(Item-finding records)
****************************************

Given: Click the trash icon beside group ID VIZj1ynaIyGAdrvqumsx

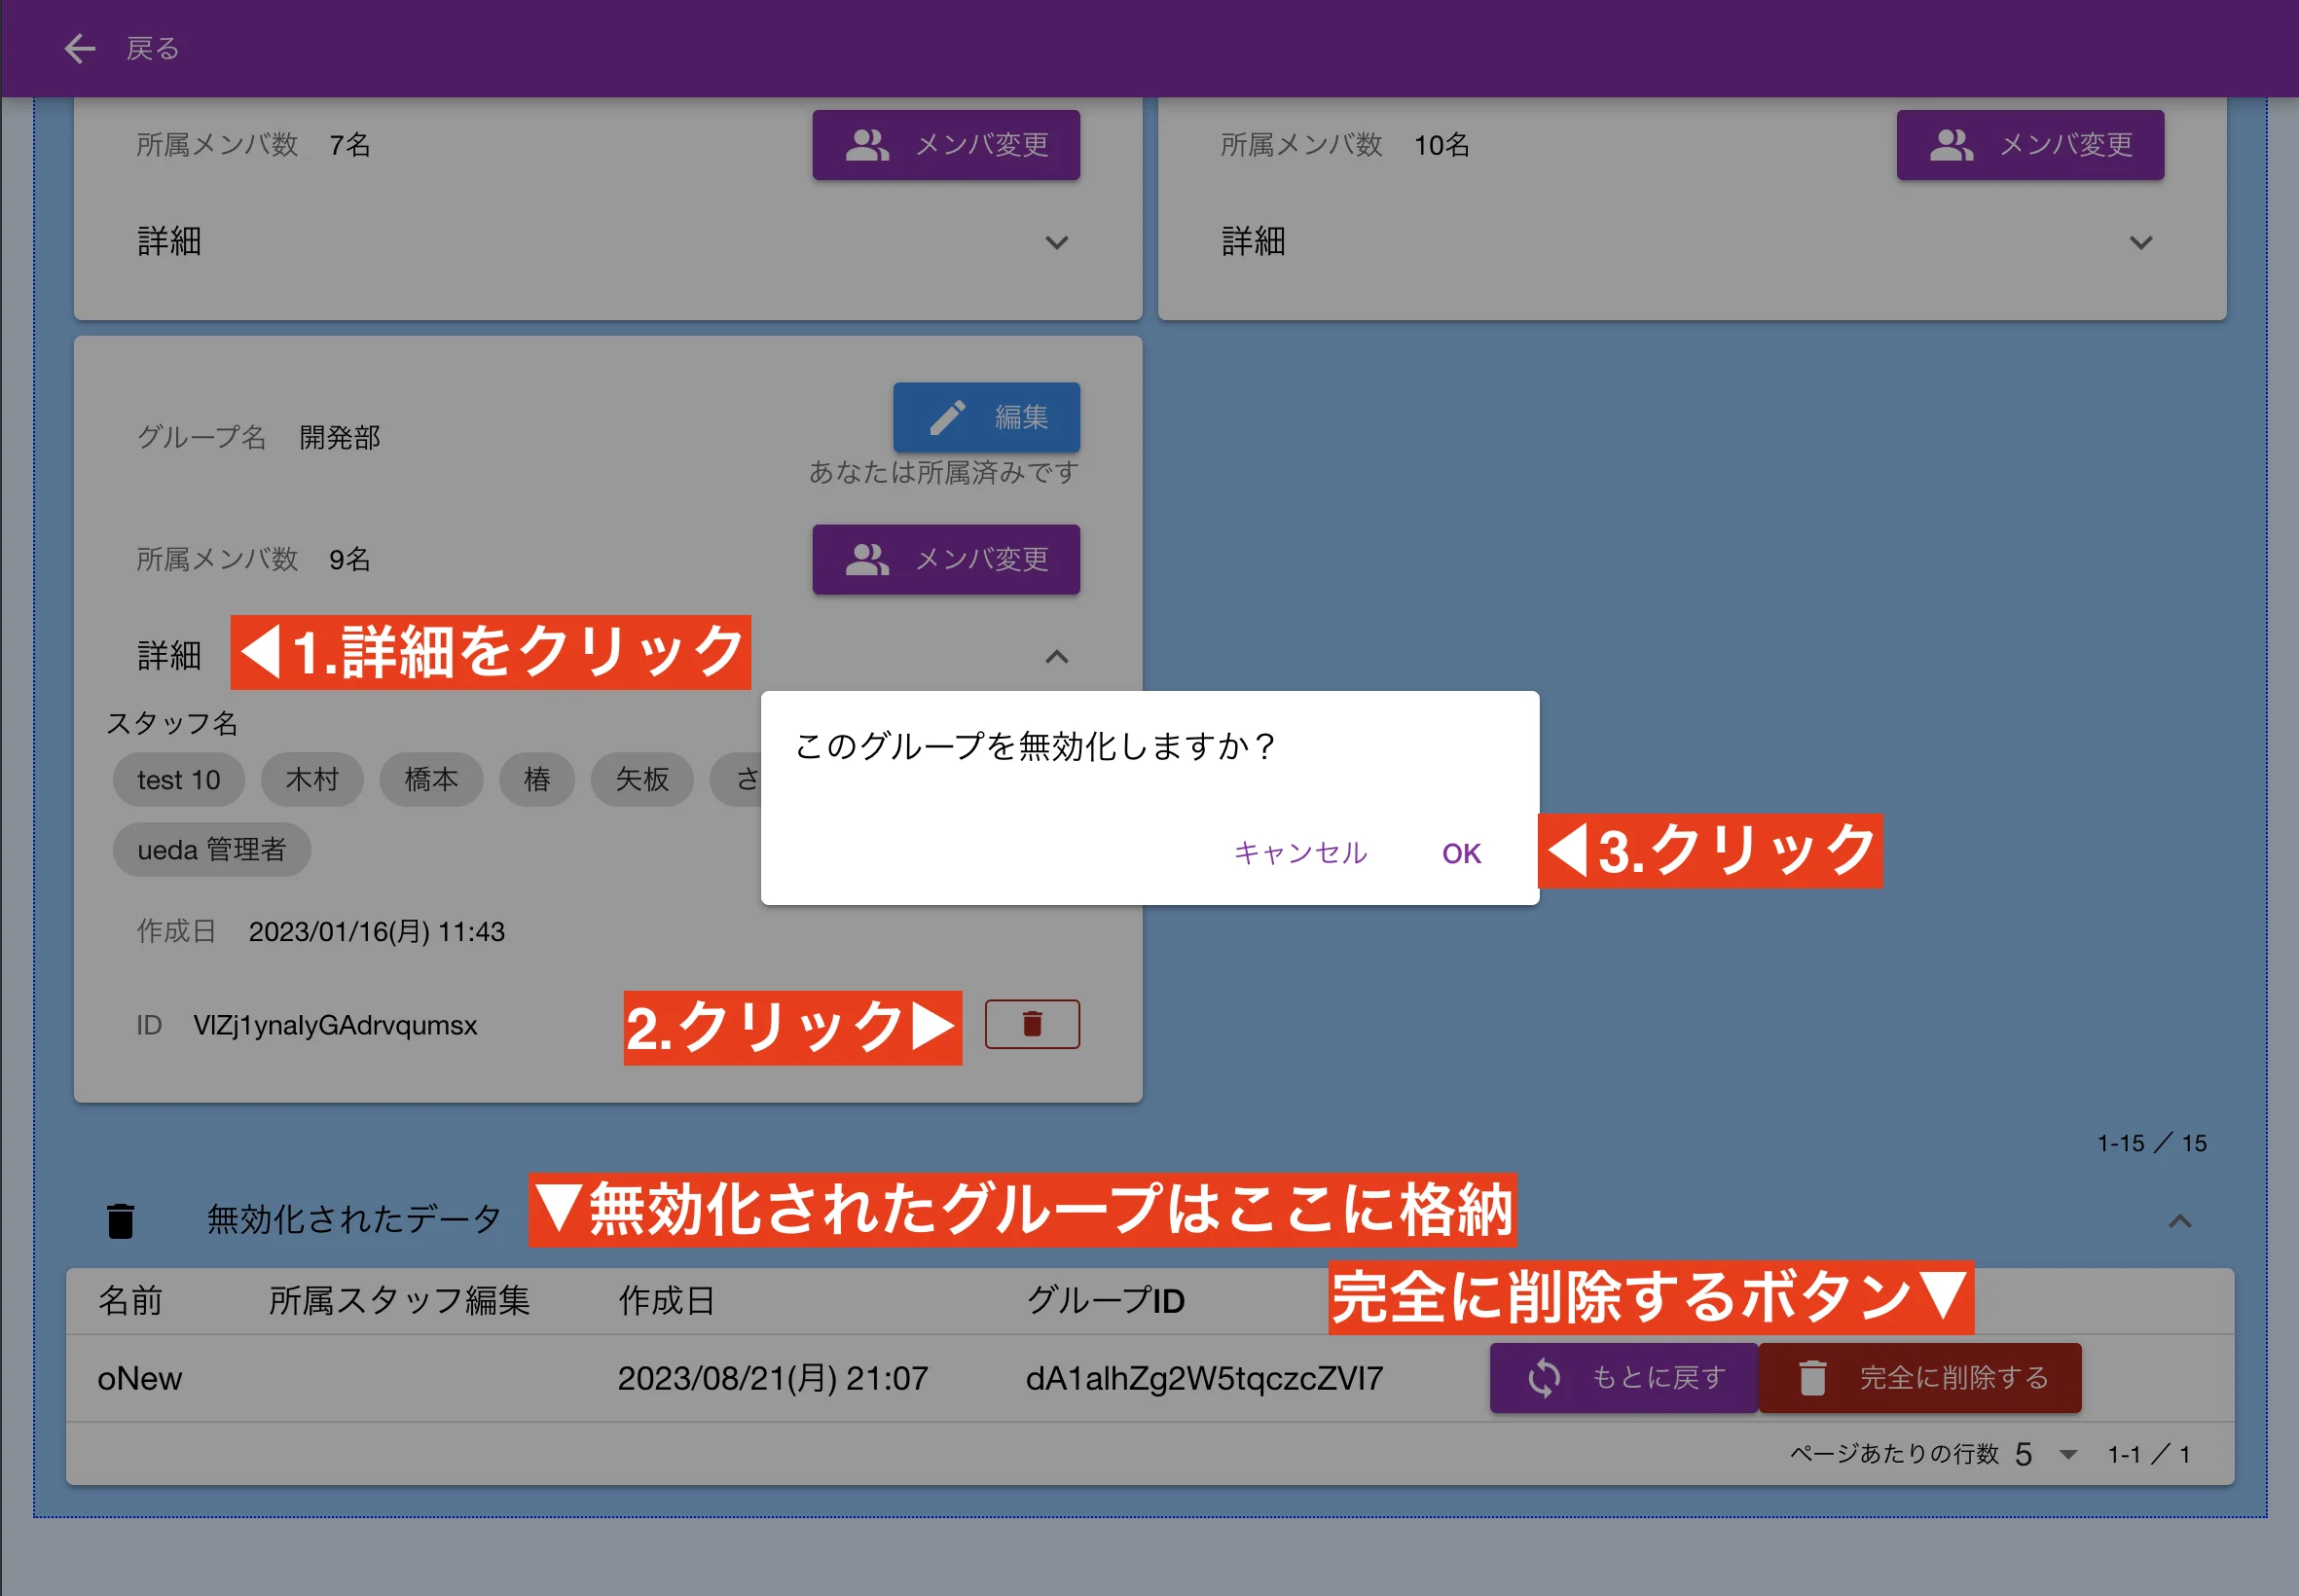Looking at the screenshot, I should point(1032,1023).
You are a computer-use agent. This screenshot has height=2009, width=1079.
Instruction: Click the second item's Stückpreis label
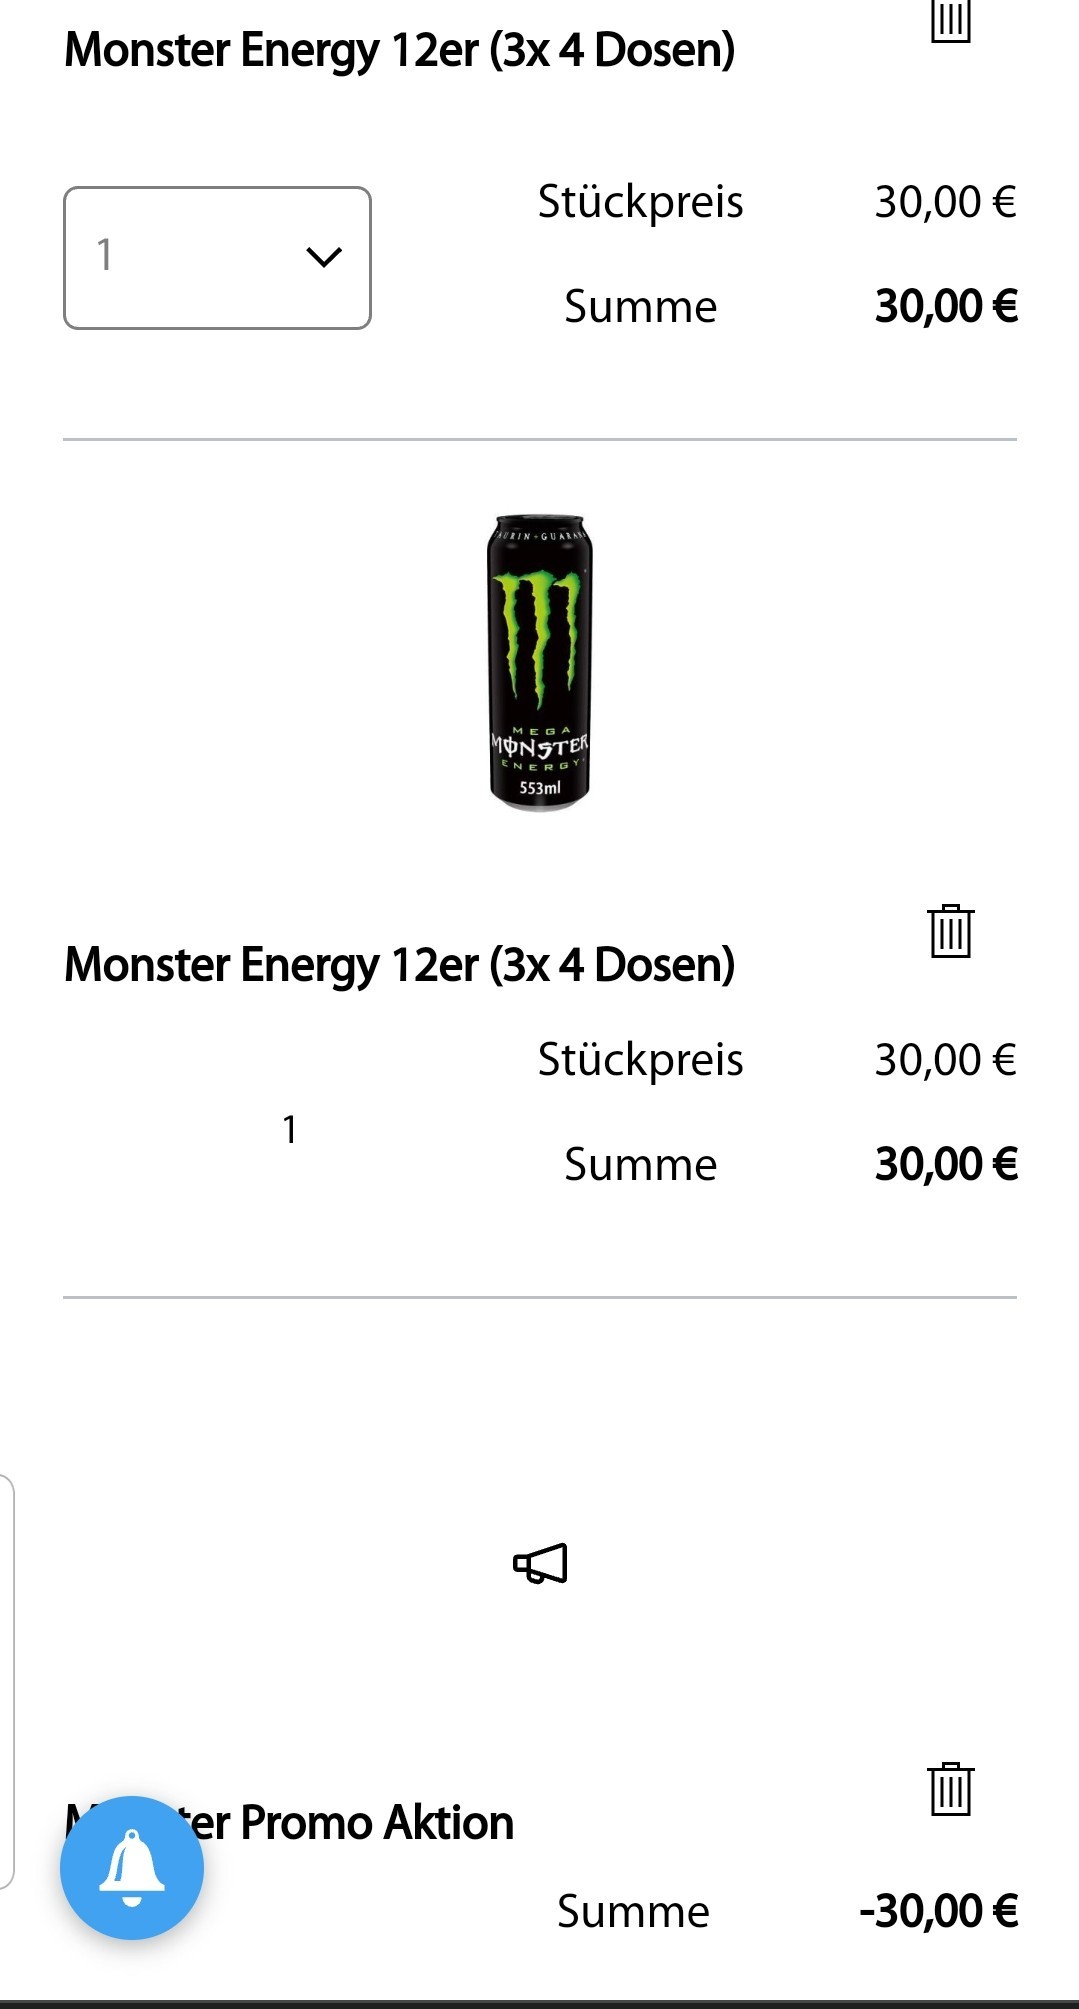pyautogui.click(x=640, y=1061)
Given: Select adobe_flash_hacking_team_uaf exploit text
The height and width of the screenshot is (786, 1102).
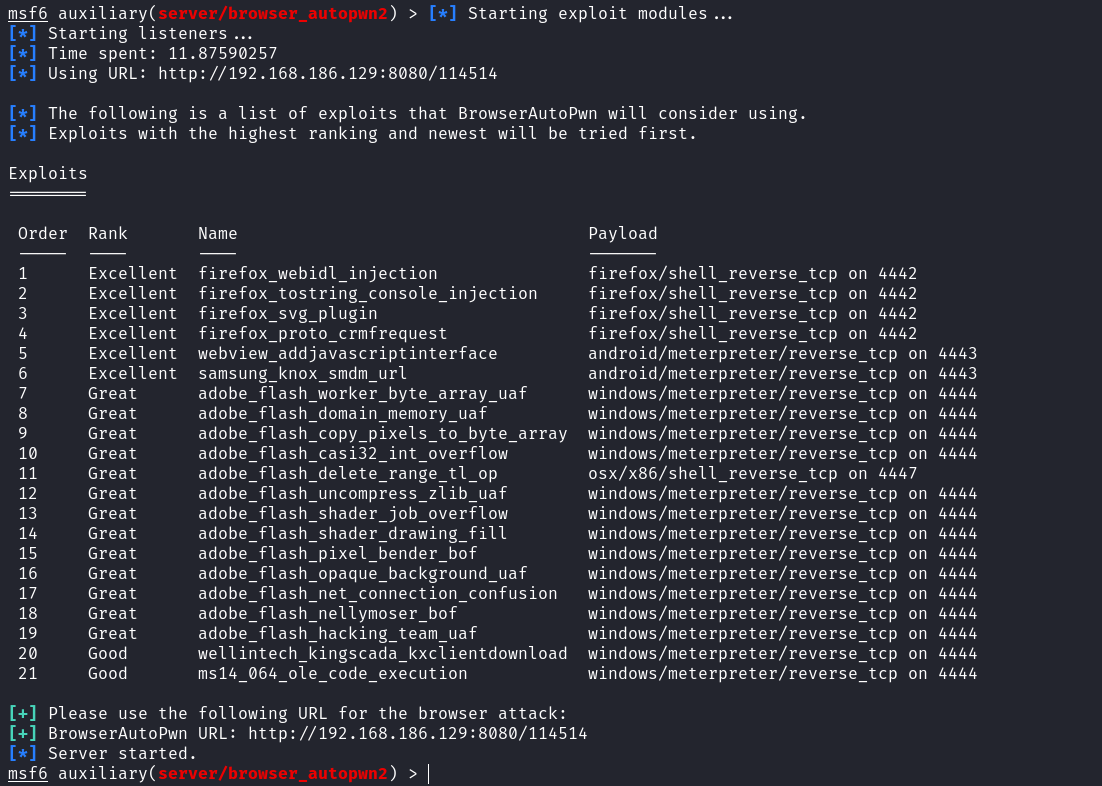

****************************************

### What the task requires
Copy the text lines of all the records above word for word, without the pictures.

### Response to the task
Given: Click the trash icon beside group ID VIZj1ynaIyGAdrvqumsx

Looking at the screenshot, I should point(1032,1023).
You are a computer-use agent. This screenshot has height=2009, width=1079.
Instruction: Click the second item's Stückpreis label
pyautogui.click(x=640, y=1061)
Given: Select adobe_flash_hacking_team_uaf exploit text
The height and width of the screenshot is (786, 1102).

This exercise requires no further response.